The method will allow researchers and wildlife conservationists to significantly cut back on time and resources spent analysing animal behaviour in video footage, according to the new paper published today in Science Advances.

The new computer model was trained using videos from two populations of wild chimpanzees in West Africa from Bossou in Guinea, and Cantanhez National Park in Guinea-Bissau, to capture several behaviours: nut-cracking, eating, and buttress drumming. The tool is the first of its kind to automatically recognise behaviour in wild primates using both audio and video, and builds on previous work which developed an automatic method for tracking and identifying individuals using face recognition.


‘Our models can be applied to thousands of hours of video recordings of chimpanzees in their natural habitat from camera traps or archival footage,’ says Max Bain, researcher and DPhil student at Oxford University’s Department of Engineering Science. ‘We use methods from deep learning with networks that are able to ingest both the audio and the visual stream of information from a video, crucial in the wild where an animal behaviour might be heard but not seen (e.g. cracking nuts behind a tree) or inaudible actions.’

With the widespread deployment of camera trap databases and use of long-term video archives in field research, capturing the sheer volume of animal behaviours using human researchers is becoming increasingly difficult to scale.
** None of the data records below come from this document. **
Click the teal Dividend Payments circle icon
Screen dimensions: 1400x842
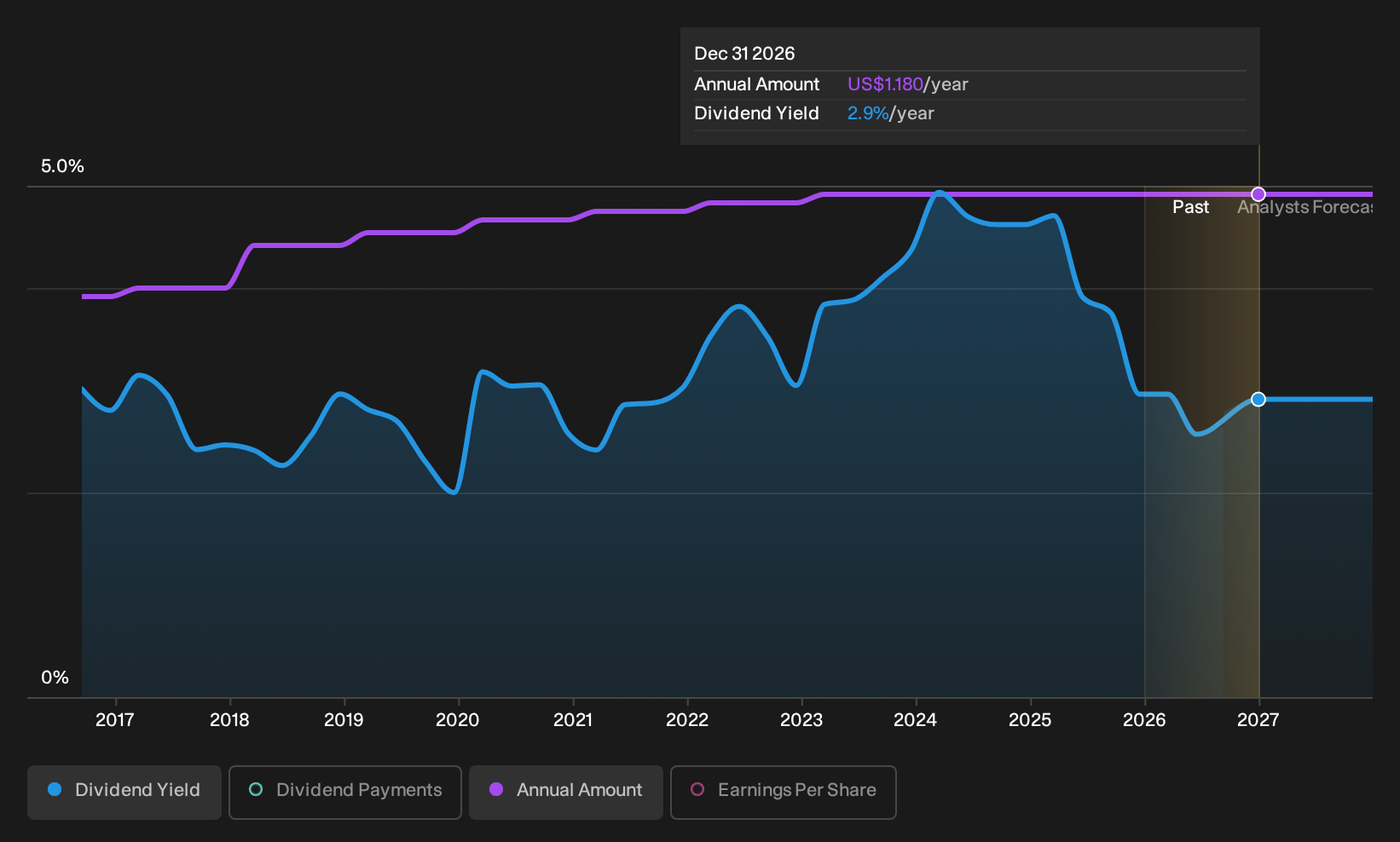tap(256, 790)
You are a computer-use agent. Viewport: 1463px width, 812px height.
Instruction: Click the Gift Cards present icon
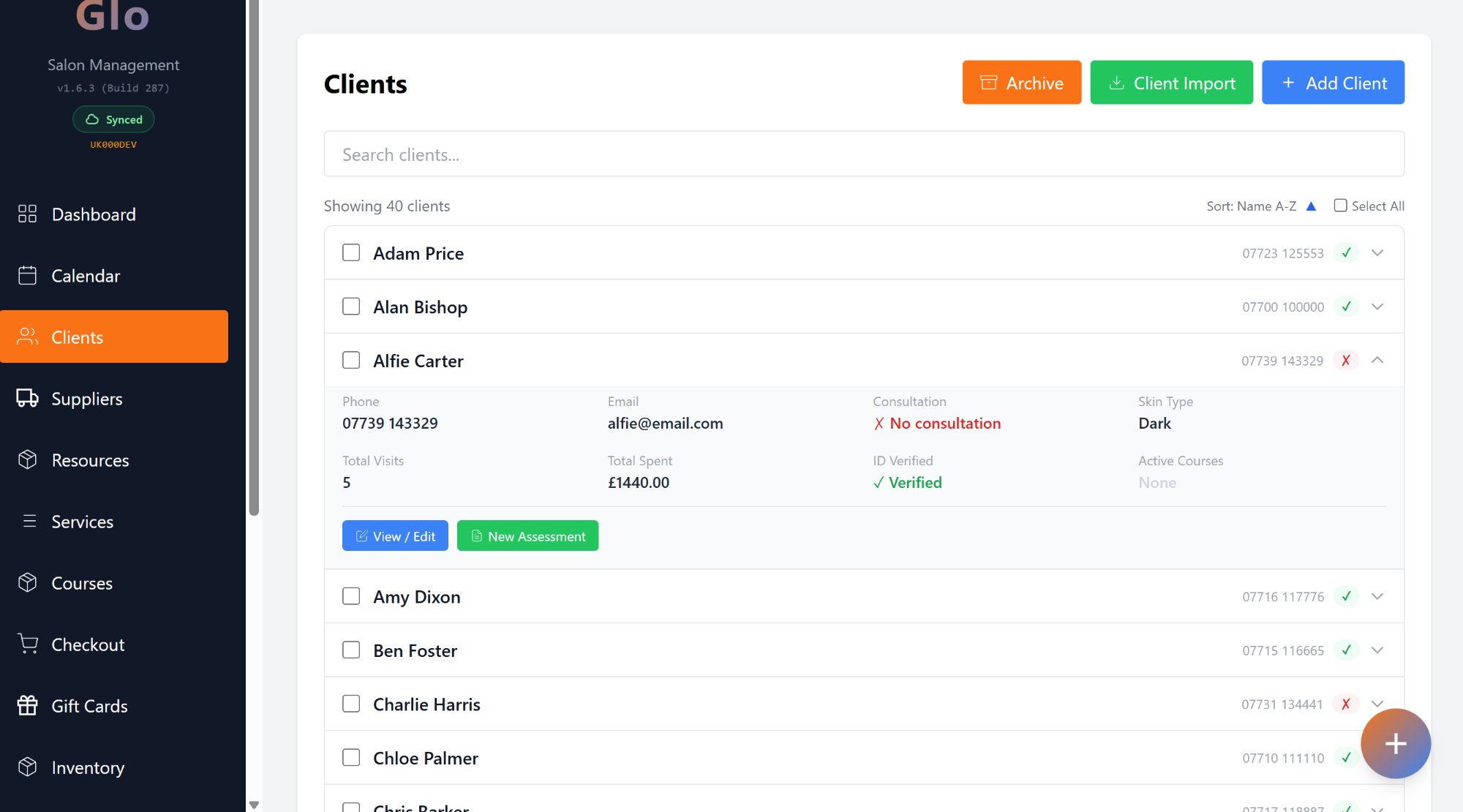click(27, 705)
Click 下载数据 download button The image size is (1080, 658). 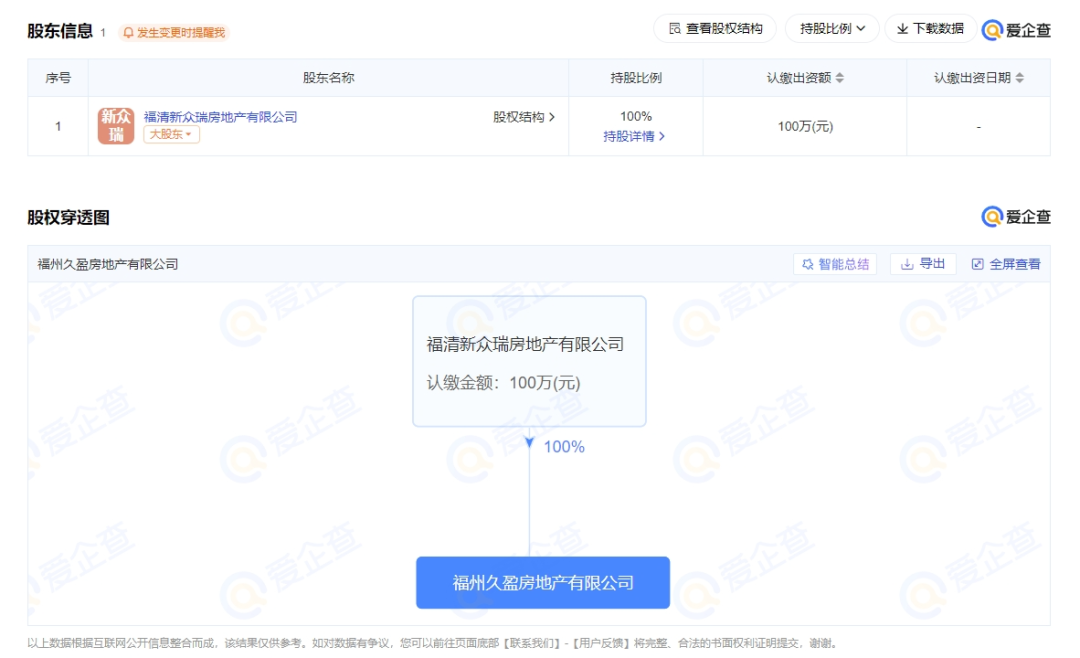[x=929, y=29]
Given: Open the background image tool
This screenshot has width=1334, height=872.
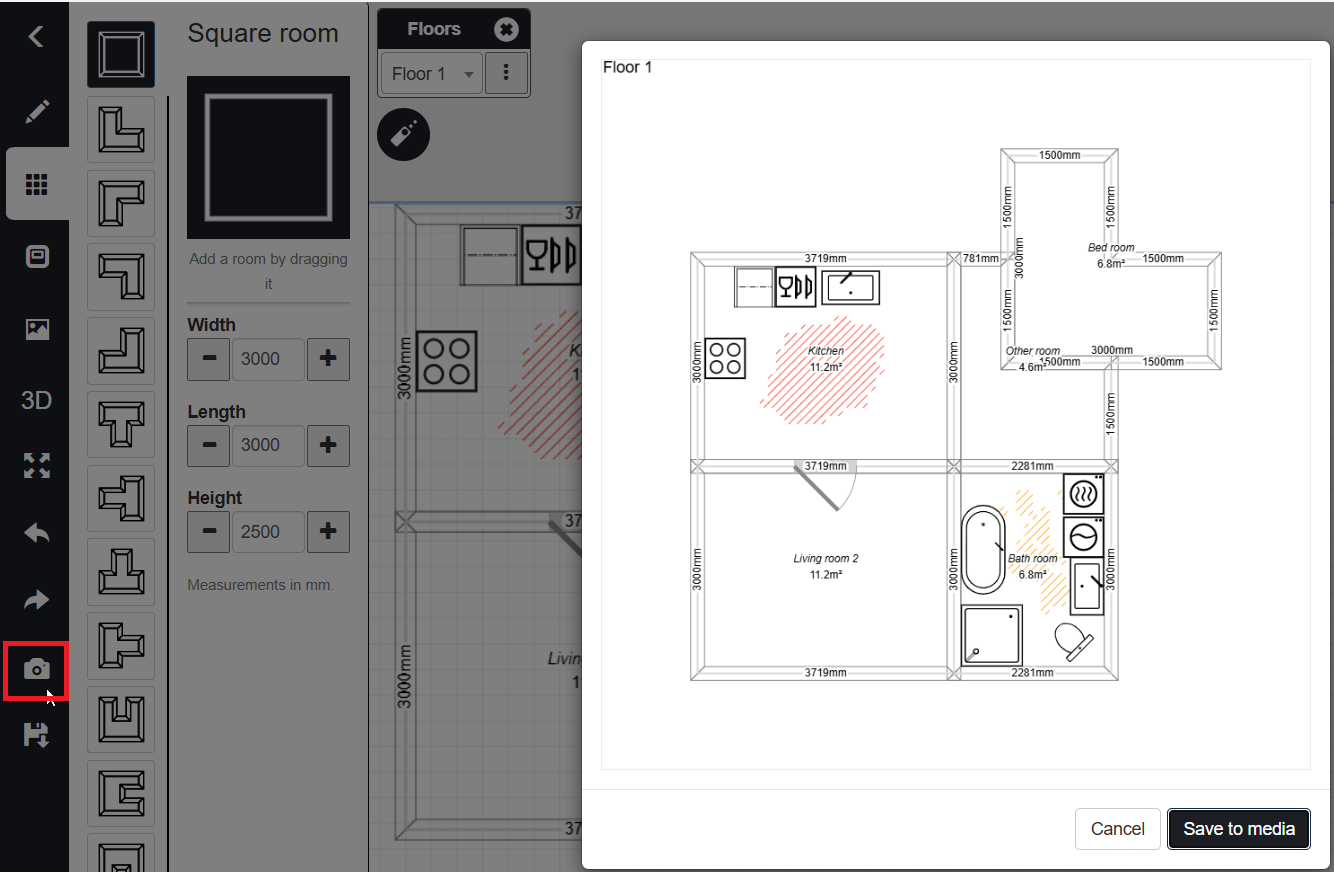Looking at the screenshot, I should (37, 329).
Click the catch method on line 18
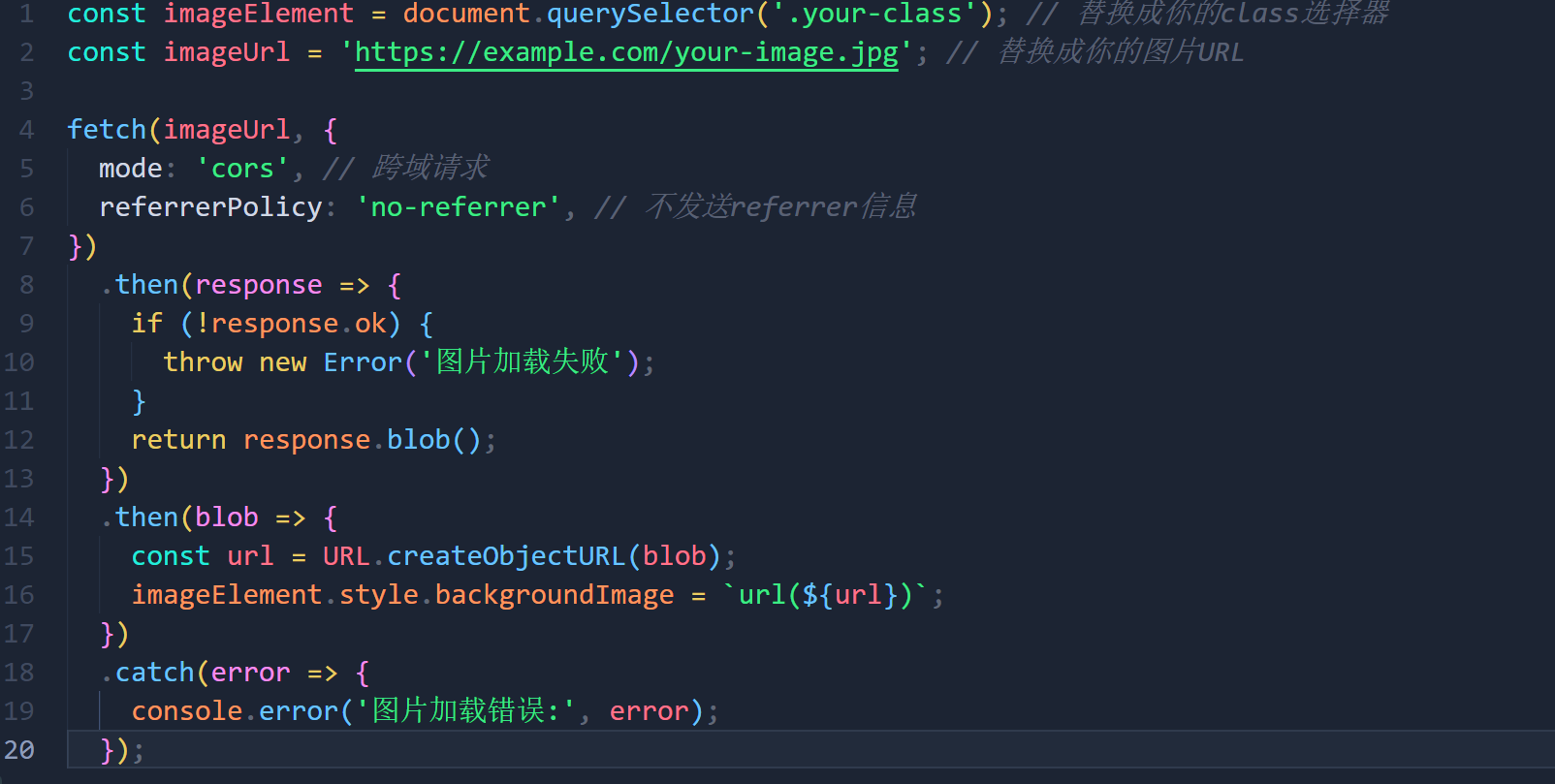Image resolution: width=1555 pixels, height=784 pixels. [x=155, y=673]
‘For species such as chimpanzees which have remarkable behavioural complexity, cross-site comparisons of video datasets using AI presents an exciting opportunity to capture subtle variation between groups and the evolution of behaviour over time at a scale and depth not previously possible,’ says Daniel Schofield, researcher and DPhil student at Oxford University’s Primate Models Lab, Institute of Human Sciences.

The method is novel by combining individual identification from previous approaches with audio-visual behaviour recognition to gain richer insight into the complexity of animals’ lives.

‘Our method is not restricted to chimpanzees, and can be trained to recognise any behaviour,’ says Bain. ‘We hope that other teams and researchers can apply our cutting edge methods to other species.’

Monitoring vast amounts of data from field research of wild species is a crucial component of conservation efforts tackling the biodiversity crisis. The use of behaviour recognition using AI has potential to capture novel behavioural indicators that can more accurately measure the viability of threatened populations.

‘Ultimately this can help us examine the social and ecological drivers of behaviour, as well as monitor how these communities are responding to environmental pressures caused by climate change and habitat degradation from human activities,’ says Schofield.

‘As a computer scientist, it is extremely satisfying to see these methods applied to solve real, challenging biodiversity problems,’ adds Arsha Nagrani, a co-author who is now at Google Research.

The international collaboration also featured scientists from other institutions in the UK (University of Exeter), Japan (Chubu Gakuin University, Japan Monkey Centre) and the US (University of Rochester, California Institute of Technology).